Offene Akutstationen und Behandlung auf Augenhöhe: Neuer Chefarzt Dr. Sascha Dargel möchte Veränderungsprozess an LWL-Kliniken mit gestalten

Der Ärztliche Direktor Dr. Ewald Rahn (rechts) heißt Dr. Sascha Dargel als Chefarzt des Zentrums für Sozialpsychiatrie willkommen. Foto: LWL/Eva Brinkmann

Der Ärztliche Direktor Dr. Ewald Rahn (rechts) heißt Dr. Sascha Dargel als Chefarzt des Zentrums für Sozialpsychiatrie willkommen. Foto: LWL/Eva Brinkmann

Eine Behandlung auf Augenhöhe, mit psychisch erkrankten Menschen gemeinsam Ziele zu definieren und Entscheidungen zu treffen: Dr. Sascha Dargel setzt auf eine Haltung der Wertschätzung und befürwortet eine größere Autonomie der Patientinnen und Patienten. Der Facharzt für Psychiatrie und Psychotherapie hat die chefärztliche Leitung des neuen Zentrums für Sozialpsychiatrie an den LWL-Kliniken Lippstadt und Warstein übernommen. Dieses umfasst jeweils die Akutstation sowie eine Station für Psychose-Erkrankte an den beiden Psychiatrien des Landschaftsverbands Westfalen-Lippe (LWL) im Kreis Soest.

„Wir freuen uns, mit Dr. Sascha Dargel einen in der Behandlung von Psychosen versierten und erfahrenen Mediziner als Chefarzt gewonnen zu haben“, sagt der Ärztliche Direktor Dr. Ewald Rahn. Dadurch erhalte er mehr Raum für seine Aufgaben in der Klinikleitung. Bislang hatte Rahn selbst die allgemeinpsychiatrischen Stationen geleitet, die jetzt in ein Zentrum für Sozialpsychiatrie und ein Zentrum für Verhaltensmedizin aufgegliedert wurden.
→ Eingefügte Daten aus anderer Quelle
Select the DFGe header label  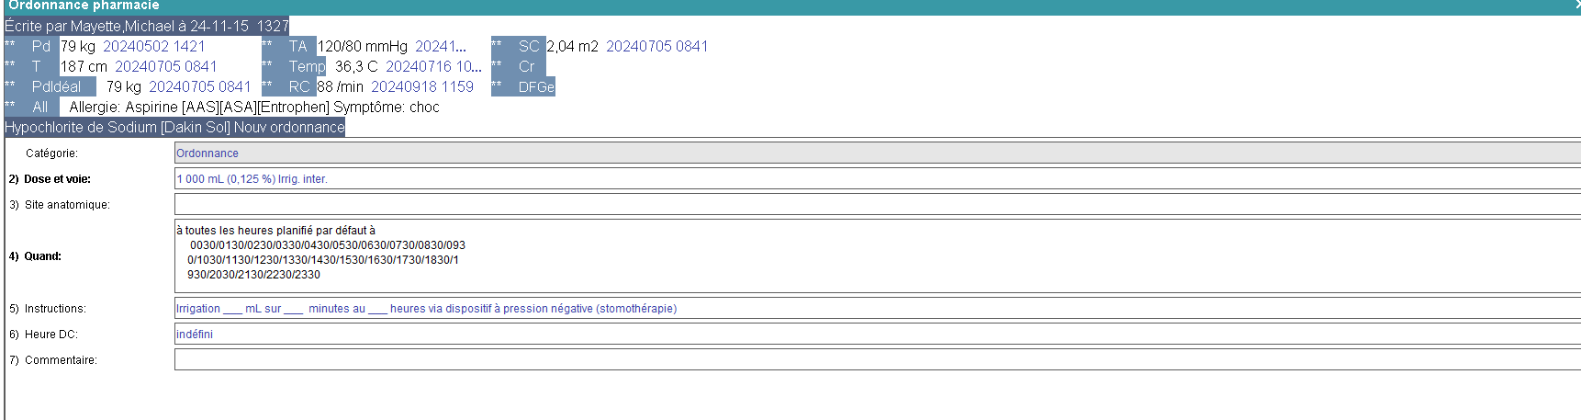(536, 86)
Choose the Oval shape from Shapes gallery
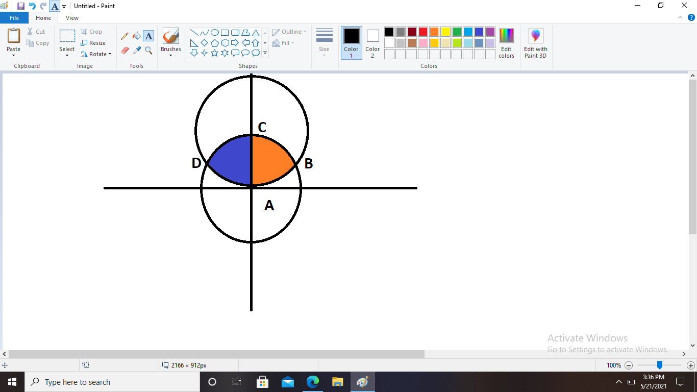 click(215, 32)

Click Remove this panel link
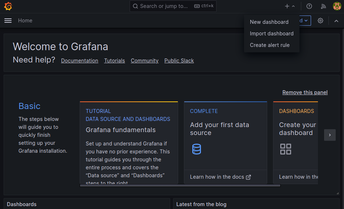[305, 92]
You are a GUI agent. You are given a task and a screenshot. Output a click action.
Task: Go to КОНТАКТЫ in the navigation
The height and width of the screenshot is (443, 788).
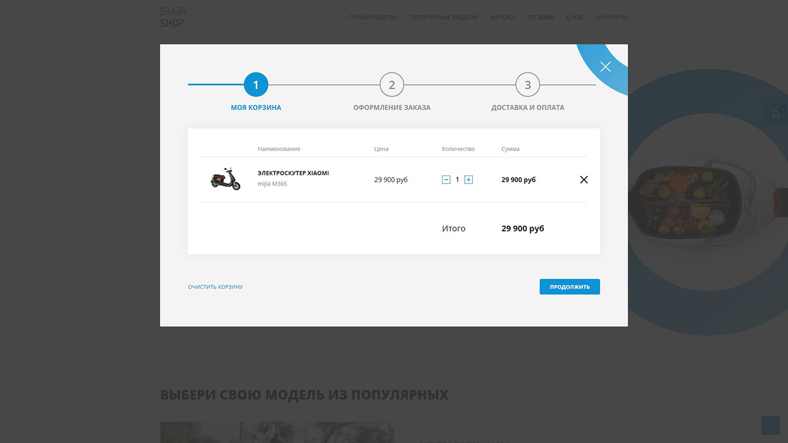coord(612,17)
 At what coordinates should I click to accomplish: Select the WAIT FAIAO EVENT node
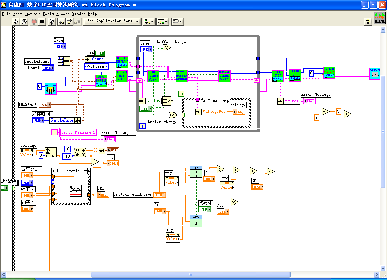(153, 75)
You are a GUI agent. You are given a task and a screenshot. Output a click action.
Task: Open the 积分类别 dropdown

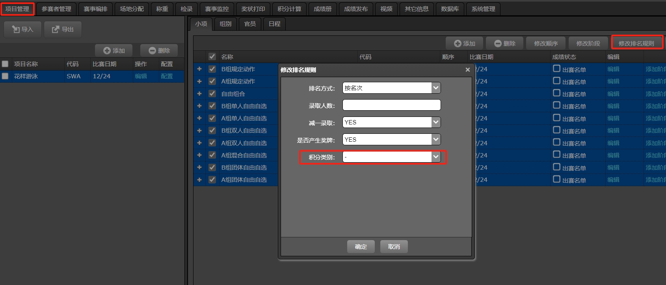coord(435,157)
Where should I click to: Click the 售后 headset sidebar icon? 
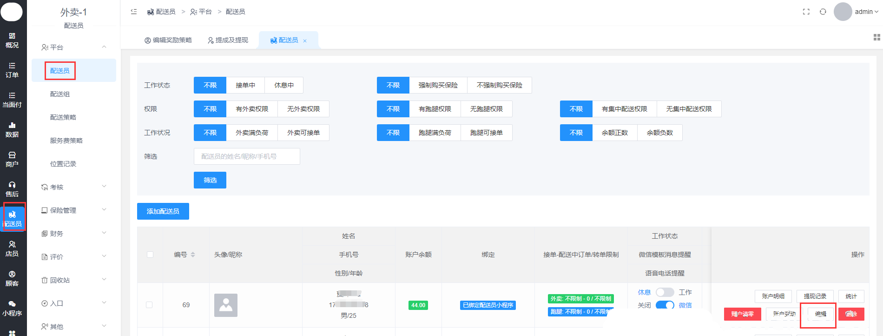(12, 189)
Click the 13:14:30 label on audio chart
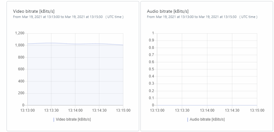Viewport: 274px width, 132px height. tap(232, 110)
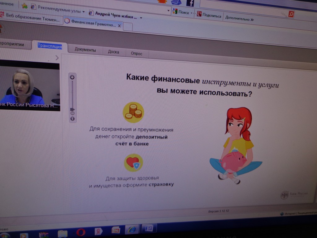Click the zoom out minus button

pos(72,113)
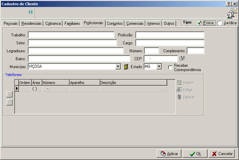Screen dimensions: 239x160
Task: Select the Física type option
Action: pyautogui.click(x=199, y=23)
Dargel berichtet, er sei an den LWL-Kliniken in Warstein und Lippstadt herzlich aufgenommen worden: „Hier herrscht ein Willkommens-Gefühl, ich habe von den gut aufgestellten Teams hervorragende Unterstützung erhalten.“  Über seine Motivation, nach mehr als zwei Jahren als Oberarzt an der LWL-Klinik Paderborn in den Kreis Soest zu wechseln, verrät er: „Die neue Zentrumsstruktur hat mich angesprochen. Hier wurde ein vielversprechender Veränderungsprozess in Gang gesetzt. Veränderungen beinhalten auch immer Chancen, und für mich ist es reizvoll, diese mitzugestalten.“ Dazu gehöre es auch, Modelle für die Öffnung der Akutstationen zu entwickeln, die noch als einzige im Bereich der der Allgemeinen Psychiatrie geschlossen geführt werden.

„Offene Türen sind für alle eine Herausforderung: Wir müssen bisherige Konzepte reflektieren und lernen, die Haltung zu unseren Patienten zu verändern und mit ihnen noch intensiver in Beziehung zu gehen. Offene Türen vermindern das Risiko von Aggression erheblich und stärken die Selbstbestimmung der Patienten“, so Dargel. Zahlen belegten, dass ein Verzicht von Zwang die beste Gewaltprävention sei. Dazu gehörten auch offene Türen. Sehr positive Erfahrungen seien unter anderem an Kliniken in Herne, Bochum und Dortmund gemacht worden.

Dr. Sascha Dargel stammt gebürtig aus Hamm und hat in München studiert. Seine Facharzt-Weiterbildung absolvierte er am Klinikum der Universität München. Im Anschluss war er dort als Psychiater tätig, bis er 2012 in eine private Praxis wechselte. Seine Familie habe vor zwei Jahren den Ausschlag gegeben, von der Isar in die westfälische Heimat zurück zu kehren. „Da meine Frau aus Dortmund stammt, leben wir mit unseren Kindern jetzt viel näher bei den Großeltern“, berichtet der 48-jährige Mediziner. Ein wenig vermisse er das Großstadtleben schon, aber für seine Kinder sei es sehr schön, im Ländlichen aufwachsen zu können. In seiner Freizeit hoffe er nun, wieder mehr Zeit für ein Hobby aus Kindertagen und der Zeit in München zu finden: dem Fußballspielen.